MapReduce or Spark for Batch processing on Hadoop? MapReduce or Spark for Batch processing on Hadoop? hadoop hadoop

MapReduce or Spark for Batch processing on Hadoop?


Spark is an order of magnitude faster than mapreduce for iterative algorithms, since it gets a significant speedup from keeping intermediate data cached in the local JVM.

With Spark 1.1 which primarily includes a new shuffle implementation (sort-based shuffle instead of hash-based shuffle), a new network module (based on netty instead of using block manager for sending shuffle data), a new external shuffle service made Spark perform the fastest PetaByte sort (on 190 nodes with 46TB RAM) and TeraByte sort breaking Hadoop's old record.

Spark can easily handle the dataset which are order of magnitude larger than the cluster's aggregate memory. So, my thought is that Spark is heading in the right direction and will eventually get even better.

For reference this blog post explains how databricks performed the petabyte sort.


I'm assuming when you say Hadoop you mean HDFS.

There are number of benefits of using Spark over Hadoop MR.

  1. Performance: Spark is at least as fast as Hadoop MR. For iterative algorithms (that need to perform number of iterations of the same dataset) is can be a few orders of magnitude faster. Map-reduce writes the output of each stage to HDFS.

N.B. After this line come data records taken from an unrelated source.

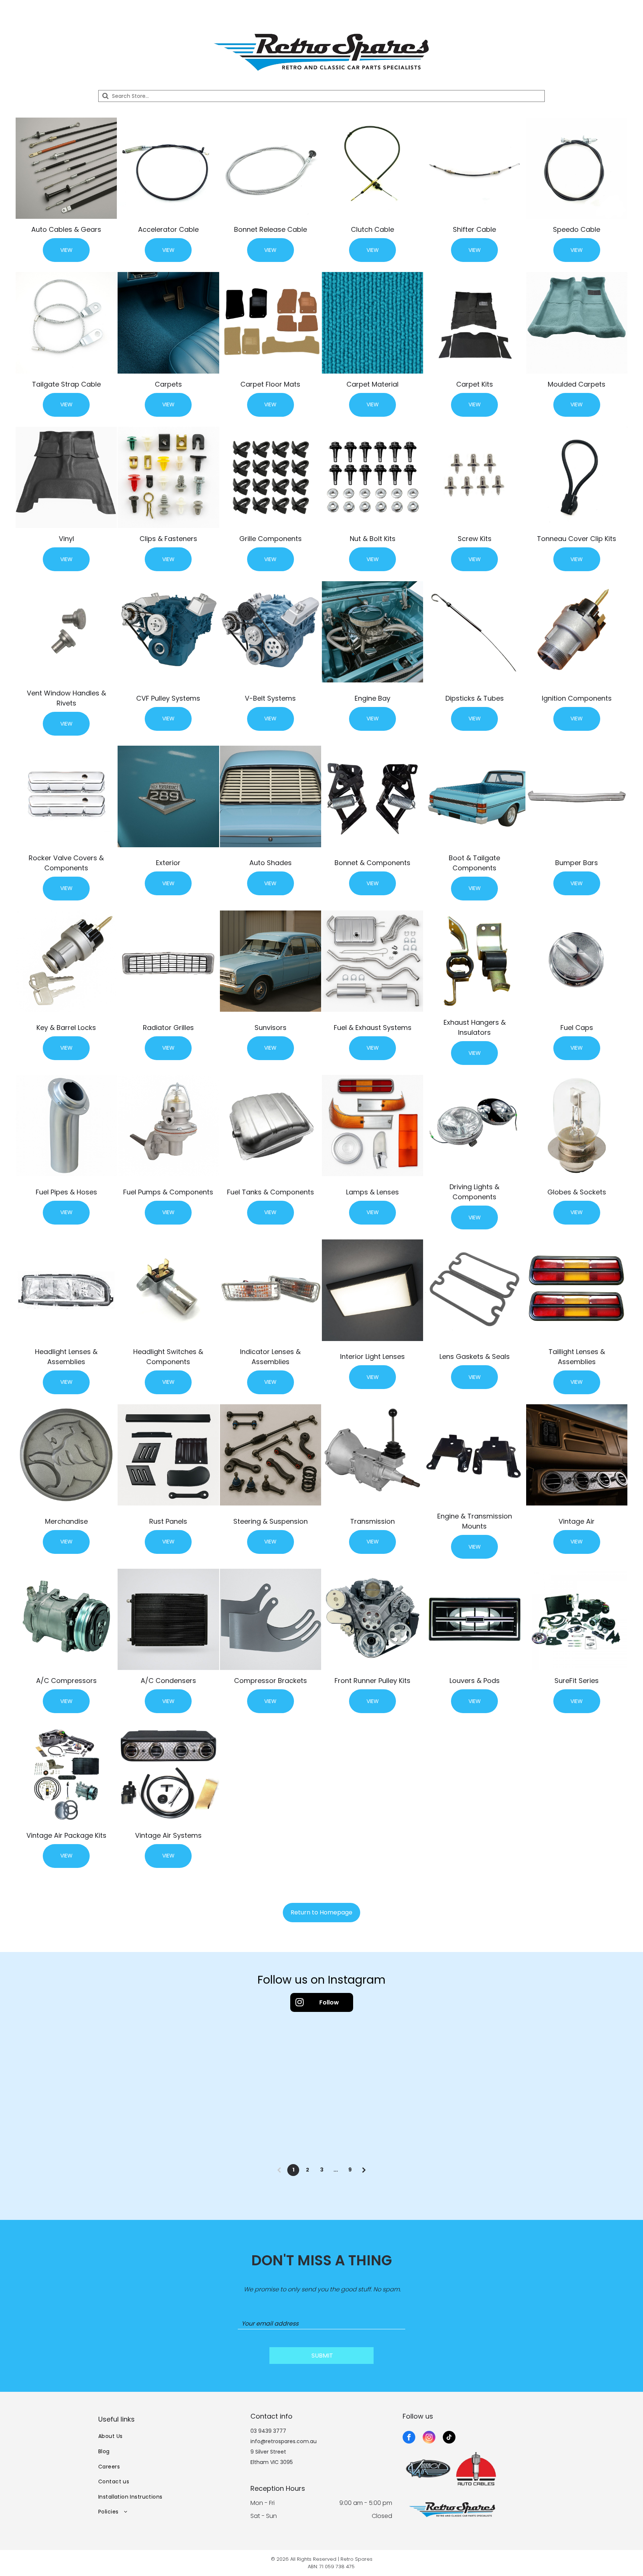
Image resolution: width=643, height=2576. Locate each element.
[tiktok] (449, 2438)
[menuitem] (169, 2436)
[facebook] (409, 2438)
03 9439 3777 (268, 2431)
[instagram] (429, 2438)
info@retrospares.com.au (283, 2441)
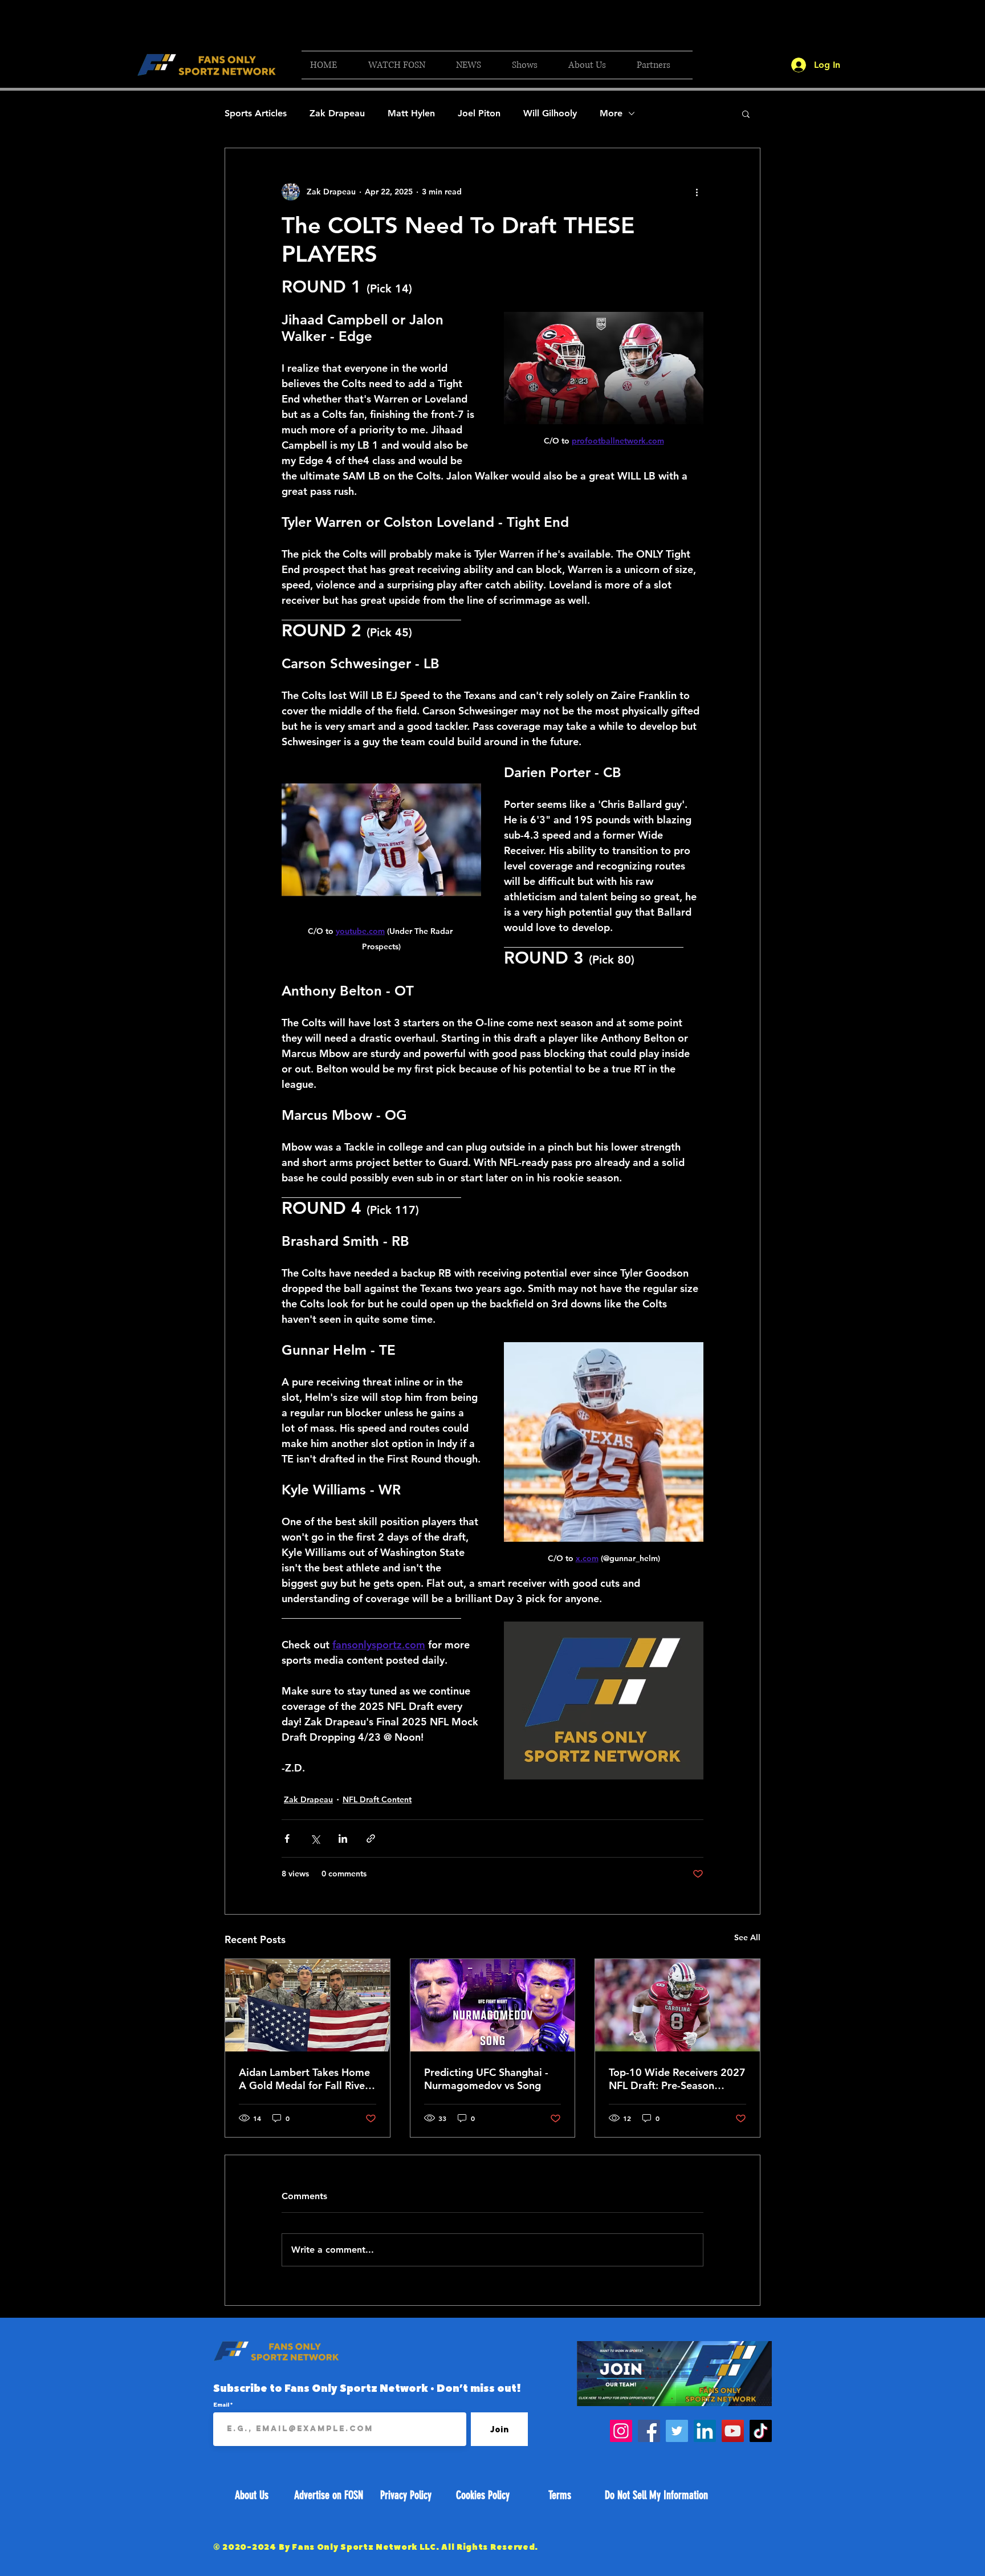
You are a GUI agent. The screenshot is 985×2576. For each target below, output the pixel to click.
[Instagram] (621, 2431)
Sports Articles (256, 113)
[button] (403, 65)
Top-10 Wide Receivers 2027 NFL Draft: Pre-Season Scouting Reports (677, 2079)
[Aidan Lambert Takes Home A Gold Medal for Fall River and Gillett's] (307, 2005)
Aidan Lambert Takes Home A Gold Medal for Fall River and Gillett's (304, 2079)
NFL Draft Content (377, 1799)
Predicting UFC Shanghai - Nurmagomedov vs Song (486, 2079)
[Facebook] (649, 2431)
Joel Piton (479, 113)
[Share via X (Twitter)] (315, 1838)
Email (221, 2404)
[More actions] (696, 191)
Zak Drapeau (337, 113)
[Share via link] (370, 1838)
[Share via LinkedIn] (342, 1838)
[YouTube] (733, 2431)
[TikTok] (761, 2431)
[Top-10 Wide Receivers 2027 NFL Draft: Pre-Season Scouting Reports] (677, 2005)
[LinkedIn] (705, 2431)
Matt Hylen (411, 113)
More (611, 113)
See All (747, 1937)
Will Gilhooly (550, 113)
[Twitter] (677, 2431)
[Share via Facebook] (287, 1838)
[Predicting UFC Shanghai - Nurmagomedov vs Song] (492, 2005)
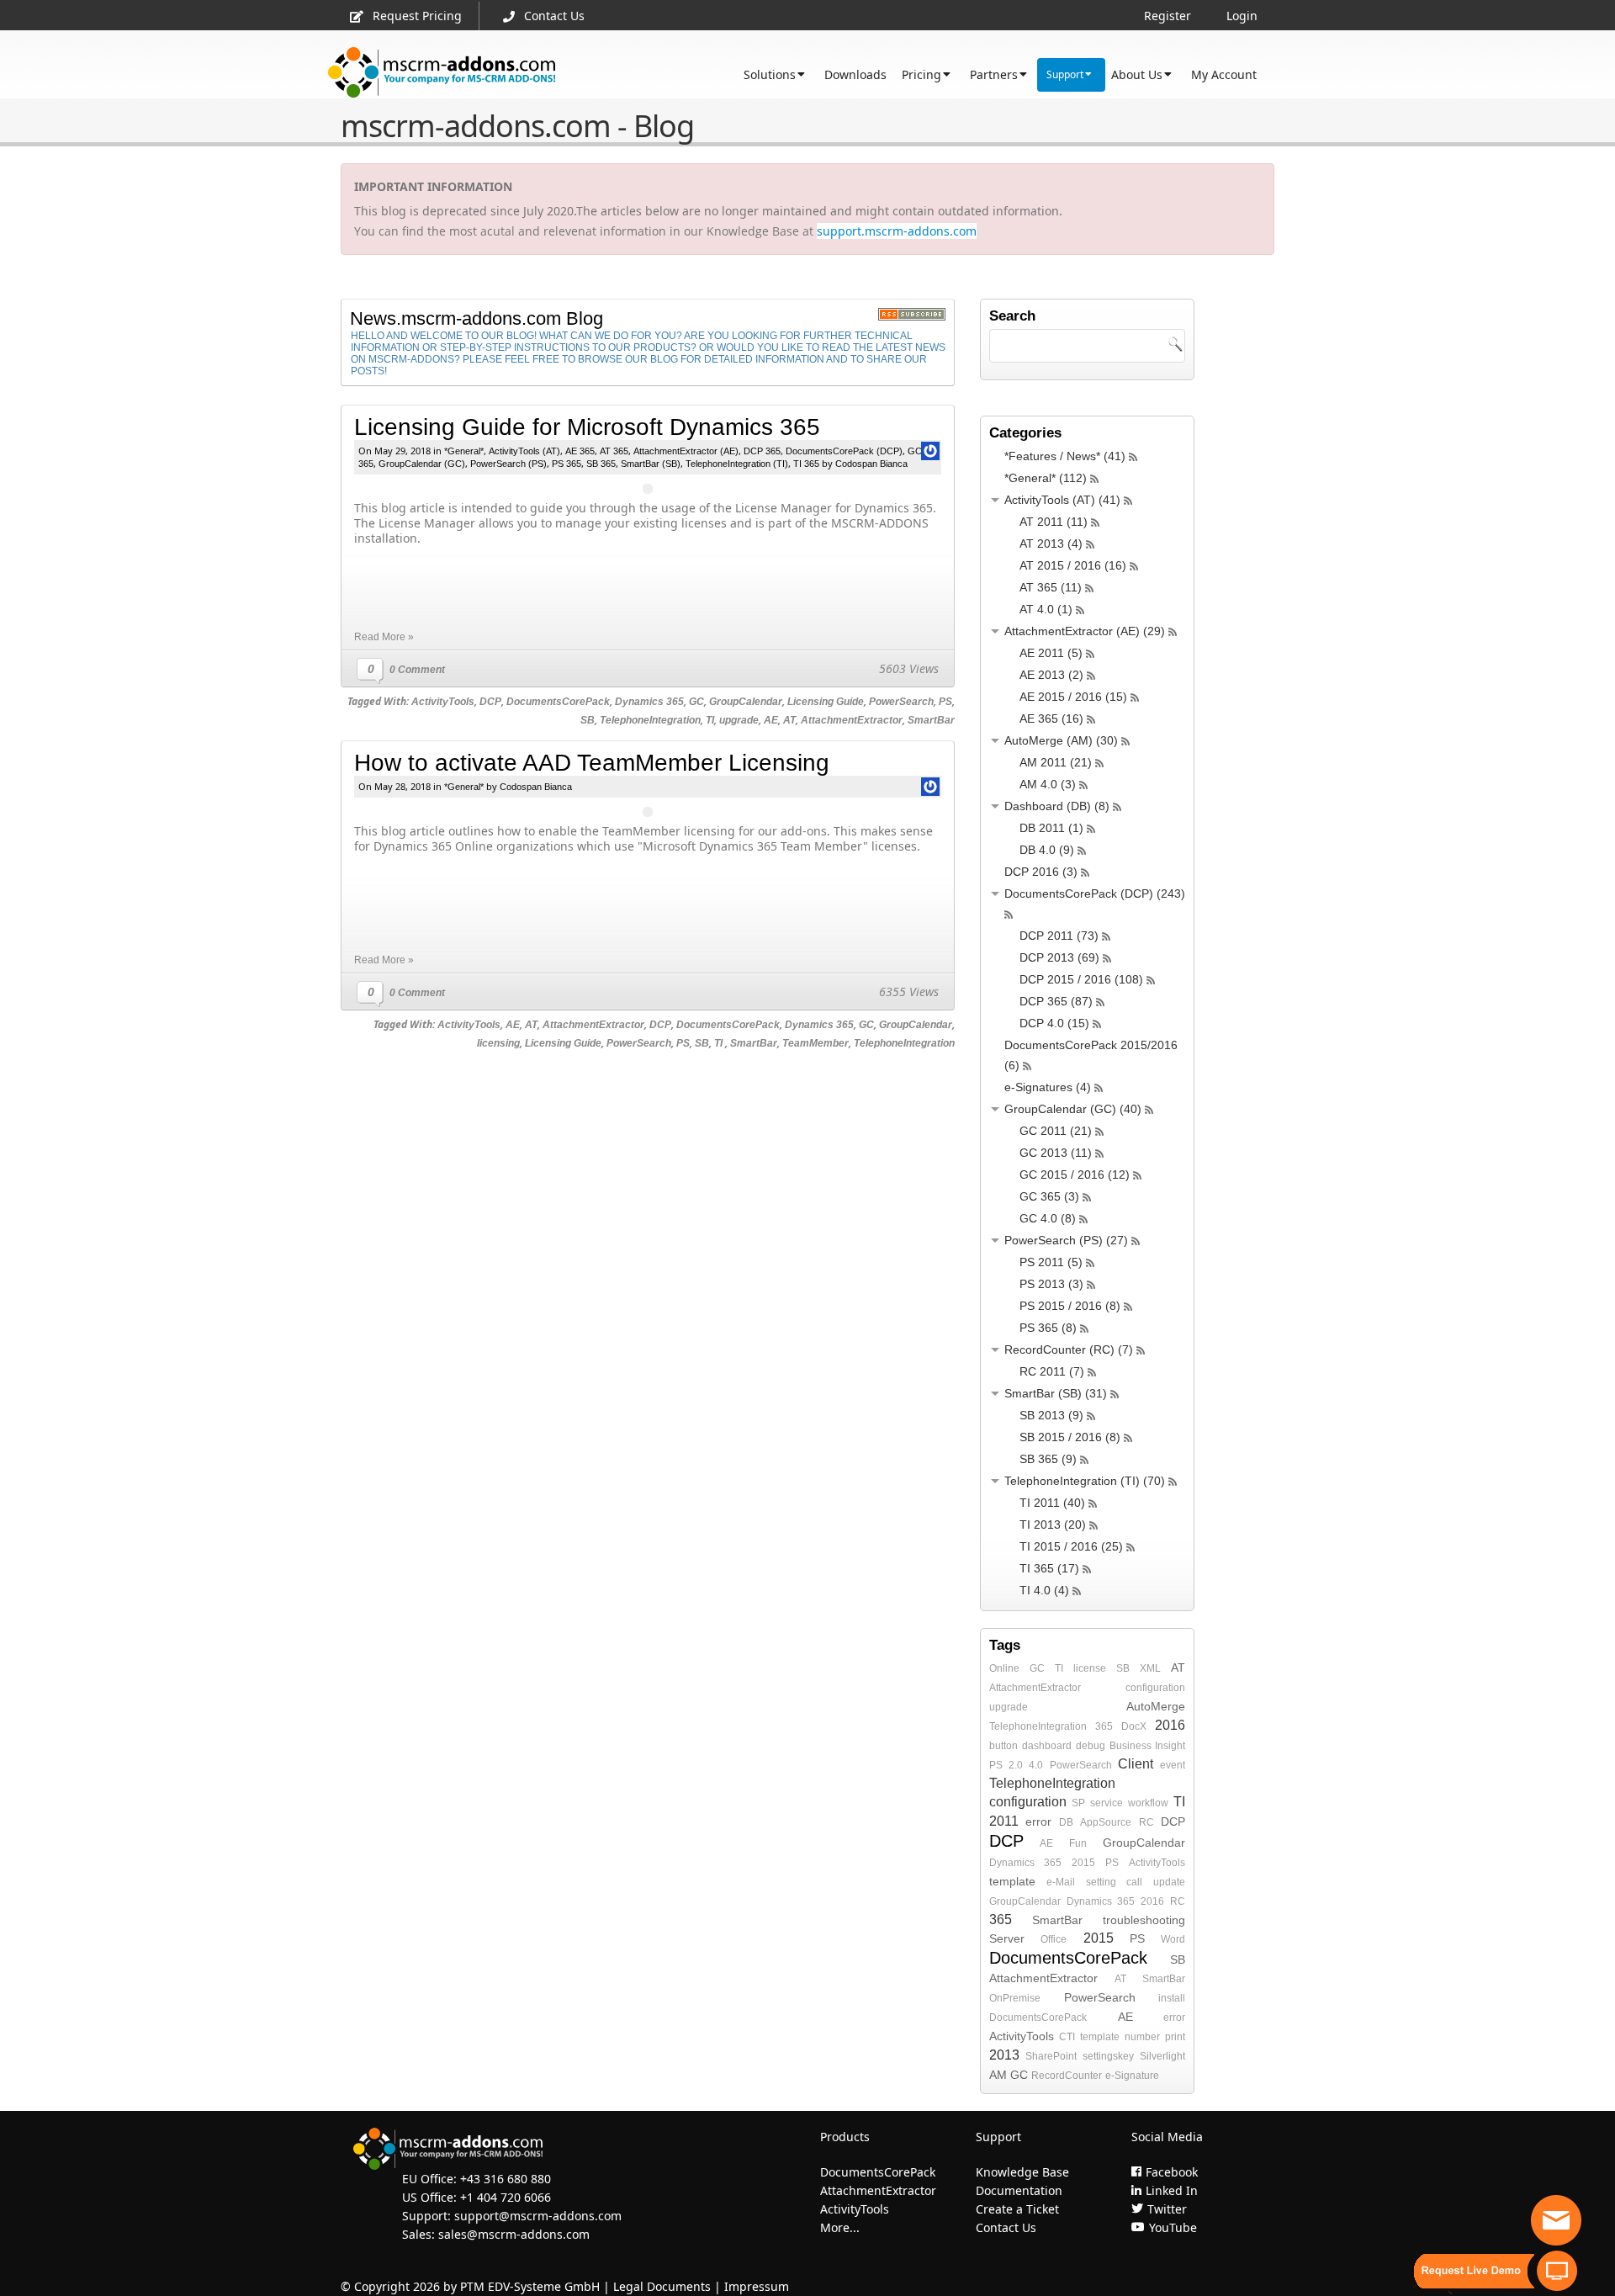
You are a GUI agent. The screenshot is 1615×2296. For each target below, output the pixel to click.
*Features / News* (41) (1064, 456)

    1.1. Spark can cache (depending on the available memory) this intermediate results and therefore reduce latency due to disk IO.

    1.2. Spark operations are lazy. This means Spark can perform certain optimizing before it starts processing the data because it can reorder operations because they have executed yet.

    1.3. Spark keeps a lineage of operations and recreates the partial failed state based on this lineage in case of failure.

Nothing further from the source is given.